■ **What is needed**
All lines from the one including "Анализ сайта (180, 21)" to the bottom of the entries below should be repeated exactly, both ends kept.

Entries taken from a collection:
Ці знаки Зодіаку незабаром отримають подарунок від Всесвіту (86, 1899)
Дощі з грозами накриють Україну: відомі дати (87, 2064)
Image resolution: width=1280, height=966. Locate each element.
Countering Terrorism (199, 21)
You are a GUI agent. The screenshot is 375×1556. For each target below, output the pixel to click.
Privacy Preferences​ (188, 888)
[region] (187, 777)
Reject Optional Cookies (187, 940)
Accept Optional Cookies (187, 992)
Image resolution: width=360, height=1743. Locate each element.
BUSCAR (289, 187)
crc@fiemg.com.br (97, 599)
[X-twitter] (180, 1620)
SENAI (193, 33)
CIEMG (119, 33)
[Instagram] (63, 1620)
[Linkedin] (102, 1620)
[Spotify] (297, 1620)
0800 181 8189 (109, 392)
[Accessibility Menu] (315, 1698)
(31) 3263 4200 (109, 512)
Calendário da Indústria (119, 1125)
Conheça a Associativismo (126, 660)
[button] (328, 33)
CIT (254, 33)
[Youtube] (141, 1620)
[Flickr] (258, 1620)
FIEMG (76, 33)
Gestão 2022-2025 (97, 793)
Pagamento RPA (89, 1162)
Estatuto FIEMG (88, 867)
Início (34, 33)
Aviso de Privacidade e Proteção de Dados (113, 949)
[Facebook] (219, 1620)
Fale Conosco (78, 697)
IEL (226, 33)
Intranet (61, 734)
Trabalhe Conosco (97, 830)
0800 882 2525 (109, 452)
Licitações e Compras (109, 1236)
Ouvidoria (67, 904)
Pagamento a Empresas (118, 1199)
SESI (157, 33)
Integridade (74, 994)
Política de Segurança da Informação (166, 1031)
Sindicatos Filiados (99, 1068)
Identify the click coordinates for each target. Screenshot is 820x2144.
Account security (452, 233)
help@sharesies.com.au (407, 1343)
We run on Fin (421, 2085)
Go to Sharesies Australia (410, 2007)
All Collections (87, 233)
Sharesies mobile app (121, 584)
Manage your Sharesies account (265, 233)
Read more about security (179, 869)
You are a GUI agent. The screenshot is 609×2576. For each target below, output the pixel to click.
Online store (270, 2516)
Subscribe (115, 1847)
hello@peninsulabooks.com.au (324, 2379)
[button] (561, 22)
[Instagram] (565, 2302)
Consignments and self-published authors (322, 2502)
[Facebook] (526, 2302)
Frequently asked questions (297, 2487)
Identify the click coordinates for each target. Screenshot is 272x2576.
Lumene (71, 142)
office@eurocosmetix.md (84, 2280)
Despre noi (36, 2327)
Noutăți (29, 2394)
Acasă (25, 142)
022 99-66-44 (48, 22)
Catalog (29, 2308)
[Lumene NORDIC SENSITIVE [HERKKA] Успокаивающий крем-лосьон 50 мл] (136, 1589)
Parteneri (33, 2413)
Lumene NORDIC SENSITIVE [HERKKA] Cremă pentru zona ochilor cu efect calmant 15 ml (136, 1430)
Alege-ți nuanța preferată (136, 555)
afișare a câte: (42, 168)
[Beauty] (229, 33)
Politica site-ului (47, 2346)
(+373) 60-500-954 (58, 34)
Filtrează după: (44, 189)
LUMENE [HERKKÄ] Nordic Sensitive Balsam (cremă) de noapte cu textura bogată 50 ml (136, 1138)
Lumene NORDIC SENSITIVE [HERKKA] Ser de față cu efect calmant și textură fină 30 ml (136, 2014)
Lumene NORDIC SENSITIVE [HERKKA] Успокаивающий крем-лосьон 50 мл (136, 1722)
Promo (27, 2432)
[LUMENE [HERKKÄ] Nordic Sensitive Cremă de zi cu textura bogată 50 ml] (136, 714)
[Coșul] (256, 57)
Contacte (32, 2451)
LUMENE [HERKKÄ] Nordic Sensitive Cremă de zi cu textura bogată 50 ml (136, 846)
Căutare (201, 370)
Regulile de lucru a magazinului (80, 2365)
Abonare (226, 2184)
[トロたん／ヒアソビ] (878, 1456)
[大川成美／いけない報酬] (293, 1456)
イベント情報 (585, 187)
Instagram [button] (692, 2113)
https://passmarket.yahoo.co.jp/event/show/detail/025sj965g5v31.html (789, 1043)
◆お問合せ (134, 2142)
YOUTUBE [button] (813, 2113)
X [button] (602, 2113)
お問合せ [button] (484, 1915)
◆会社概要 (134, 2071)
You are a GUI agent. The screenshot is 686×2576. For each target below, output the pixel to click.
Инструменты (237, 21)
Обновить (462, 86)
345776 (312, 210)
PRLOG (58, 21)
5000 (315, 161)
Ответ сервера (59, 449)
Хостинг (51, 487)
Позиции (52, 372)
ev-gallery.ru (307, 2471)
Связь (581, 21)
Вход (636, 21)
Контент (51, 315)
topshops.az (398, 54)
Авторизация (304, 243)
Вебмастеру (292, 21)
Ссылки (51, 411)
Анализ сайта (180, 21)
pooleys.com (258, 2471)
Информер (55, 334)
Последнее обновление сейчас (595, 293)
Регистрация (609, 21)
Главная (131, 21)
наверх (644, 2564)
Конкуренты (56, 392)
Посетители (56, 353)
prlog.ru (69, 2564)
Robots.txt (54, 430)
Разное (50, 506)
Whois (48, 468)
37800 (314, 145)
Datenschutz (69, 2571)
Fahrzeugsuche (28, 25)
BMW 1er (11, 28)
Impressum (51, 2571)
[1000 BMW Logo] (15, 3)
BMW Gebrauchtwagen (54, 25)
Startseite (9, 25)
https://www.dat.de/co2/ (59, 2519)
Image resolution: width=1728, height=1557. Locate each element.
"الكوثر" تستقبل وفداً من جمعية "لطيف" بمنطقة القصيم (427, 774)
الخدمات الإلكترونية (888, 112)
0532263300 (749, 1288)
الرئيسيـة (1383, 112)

■ **Task output**
Анализ сайта (180, 21)
pooleys.com (258, 2471)
Информер (55, 334)
Последнее обновление сейчас (595, 293)
Регистрация (609, 21)
Главная (131, 21)
наверх (644, 2564)
Конкуренты (56, 392)
Посетители (56, 353)
prlog.ru (69, 2564)
Robots.txt (54, 430)
Разное (50, 506)
Whois (48, 468)
37800 (314, 145)
Datenschutz (69, 2571)
Fahrzeugsuche (28, 25)
BMW 1er (11, 28)
Impressum (51, 2571)
[1000 BMW Logo] (15, 3)
BMW Gebrauchtwagen (54, 25)
Startseite (9, 25)
https://www.dat.de/co2/ (59, 2519)
Image resolution: width=1728, height=1557. Locate each element.
"الكوثر" تستقبل وفداً من جمعية "لطيف" بمنطقة القصيم (427, 774)
الخدمات الإلكترونية (888, 112)
0532263300 (749, 1288)
الرئيسيـة (1383, 112)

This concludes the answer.